## Testo di partenza

---+---

Torino, 20 settembre 2010 – Splende il sole a Torino sui Murazzi del Po, teatro di un’intervista in diretta intercontinentale con Yoani Sánchez, sempre più isolata nella sua Cuba. Il regime le ha impedito di uscire dal paese, questa volta per andare a Vienna, dove avrebbe ricevuto il Premio “Eroe per la Libertà di Stampa”, e a New York, dove insieme alla rivista Wired avrebbe dovuto perorare la candidatura di Internet al Nobel per la Pace.
– Perché non ti lasciano uscire? Il regime ha paura delle tue parole?
Sono contenta di essere a Torino, anche se solo telefonicamente. Il motivo per cui non posso uscire lo sa soltanto il governo, anche se credo che vogliano impedirmi di partecipare a iniziative dove posso prendere contatto con altri blogger e con persone disposte ad aiutarmi a potenziare la blogosfera cubana. In realtà certe proibizioni ottengono l’effetto opposto e portano maggior solidarietà verso il nostro progetto.
– Il primo agosto, il parlamento cubano ha approvato la costruzione di 16 campi da golf, la riduzione delle ritenute bancarie alle multinazionali e ha annunciato il prossimo licenziamento di un milione di impiegati statali. Sono misure socialiste? Sono misure utili per l’economia?
Questi provvedimenti sono il risultato della disperazione economica. Cuba era arrivata a un punto limite e non era possibile fare diversamente. Le preoccupazioni sono molte, soprattutto in tema di licenziamenti. Non si tratta di un progetto sociale, ma il nostro regime non ha niente a che vedere con il socialismo, è un capitalismo di Stato, dove un grande padrone controlla tutto. Adesso è caduta la maschera. L’inventiva dei miei compatrioti può produrre un risultato diverso da quello che il governo vorrebbe ottenere. Facciano bene attenzione…
– Carlos Alberto Montaner ha scritto: “Siamo di fronte al primo passo della desfidelizzazione di Cuba”. Sei della stessa opinione?

---+---

## Voci salvate
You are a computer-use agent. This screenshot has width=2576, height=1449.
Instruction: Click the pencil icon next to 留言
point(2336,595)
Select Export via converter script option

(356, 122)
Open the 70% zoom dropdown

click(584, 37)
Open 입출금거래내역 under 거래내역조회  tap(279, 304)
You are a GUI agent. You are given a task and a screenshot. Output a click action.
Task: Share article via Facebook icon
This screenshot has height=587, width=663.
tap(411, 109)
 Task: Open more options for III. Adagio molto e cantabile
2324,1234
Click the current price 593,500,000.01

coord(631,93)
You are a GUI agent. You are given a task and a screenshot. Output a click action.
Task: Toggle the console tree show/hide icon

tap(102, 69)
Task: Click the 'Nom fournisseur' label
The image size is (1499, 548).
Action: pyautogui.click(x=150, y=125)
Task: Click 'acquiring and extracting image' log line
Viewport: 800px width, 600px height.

---+---

## Cosa fare
Ricopia parola per parola, dall'inizio alla fine, l'intervista a Yoani Sánchez riportata sopra.

## Soluzione
Torino, 20 settembre 2010 – Splende il sole a Torino sui Murazzi del Po, teatro di un’intervista in diretta intercontinentale con Yoani Sánchez, sempre più isolata nella sua Cuba. Il regime le ha impedito di uscire dal paese, questa volta per andare a Vienna, dove avrebbe ricevuto il Premio “Eroe per la Libertà di Stampa”, e a New York, dove insieme alla rivista Wired avrebbe dovuto perorare la candidatura di Internet al Nobel per la Pace.
– Perché non ti lasciano uscire? Il regime ha paura delle tue parole?
Sono contenta di essere a Torino, anche se solo telefonicamente. Il motivo per cui non posso uscire lo sa soltanto il governo, anche se credo che vogliano impedirmi di partecipare a iniziative dove posso prendere contatto con altri blogger e con persone disposte ad aiutarmi a potenziare la blogosfera cubana. In realtà certe proibizioni ottengono l’effetto opposto e portano maggior solidarietà verso il nostro progetto.
– Il primo agosto, il parlamento cubano ha approvato la costruzione di 16 campi da golf, la riduzione delle ritenute bancarie alle multinazionali e ha annunciato il prossimo licenziamento di un milione di impiegati statali. Sono misure socialiste? Sono misure utili per l’economia?
Questi provvedimenti sono il risultato della disperazione economica. Cuba era arrivata a un punto limite e non era possibile fare diversamente. Le preoccupazioni sono molte, soprattutto in tema di licenziamenti. Non si tratta di un progetto sociale, ma il nostro regime non ha niente a che vedere con il socialismo, è un capitalismo di Stato, dove un grande padrone controlla tutto. Adesso è caduta la maschera. L’inventiva dei miei compatrioti può produrre un risultato diverso da quello che il governo vorrebbe ottenere. Facciano bene attenzione…
– Carlos Alberto Montaner ha scritto: “Siamo di fronte al primo passo della desfidelizzazione di Cuba”. Sei della stessa opinione?